もちろん、北朝鮮の金王朝にとっては「新年の辞」は自らの治世を誇るべきものであり、金正日以外は金日成も金正恩も北朝鮮人民に肉声でこのことを訴えてきた。それが今年はなかったので、一番喜んでいるのは、ほかならぬ北朝鮮の人民である。毎年、1月1日に正月気分に浸っている間もなく発表される「新年の辞」を、一言一句の間違いもなく覚えていなければならず、正月後に職場や学校などで行われる憂鬱(ゆううつ)な「生活総和」での討論会から今年は解放されたのではないだろうか。
「弱者の恫喝」効果なし
もっとも北朝鮮は「新年の辞」に代わるべきものを発表していた。それは旧臘(きゅうろう)28日から31日まで朝鮮労働党中央委員会第7期第5回会議を開催しており、この総会で「新年の辞」に代わる内容が発表されていた。金正恩は2019年の年内までの期限付きの米朝首脳会談の実現を吹聴していたが、それがトランプ(米大統領)からの何らの返事もないと見るや、「われわれは破廉恥な米国が朝米対話を不純な目的実現に悪用することを決して認めず、これまで人民が受けた苦痛や抑制された発展の対価を受け取るための衝撃的な実際行動に移る」と警告し、自らの主張を正当化した。
しかし、このような金正恩の「弱者の恫喝(どうかつ)」にトランプは1月3日、イランの革命防衛隊の特殊部隊「コッズ部隊」司令官のガゼム・ソレイマニが、イラクの首都バグダッドの国際空港で米軍のヘリコプター攻撃を受け殺害されるという、ニュースを伝えた。
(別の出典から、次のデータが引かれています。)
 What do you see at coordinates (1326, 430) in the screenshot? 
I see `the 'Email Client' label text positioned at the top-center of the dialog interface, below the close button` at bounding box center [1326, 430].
このニュースに接した金正恩は畏怖の念を抱いたはずだ。8日の誕生日の前には工場の現地指導を行って平静を装ったが、内心は穏やかではなかったはずだ。既に韓国の朝鮮日報が、米韓両軍の特殊部隊が昨年11月に、北朝鮮の指導部の排除を目的とする「斬首作戦」を想定したとみられる訓練を行ったと報じていた。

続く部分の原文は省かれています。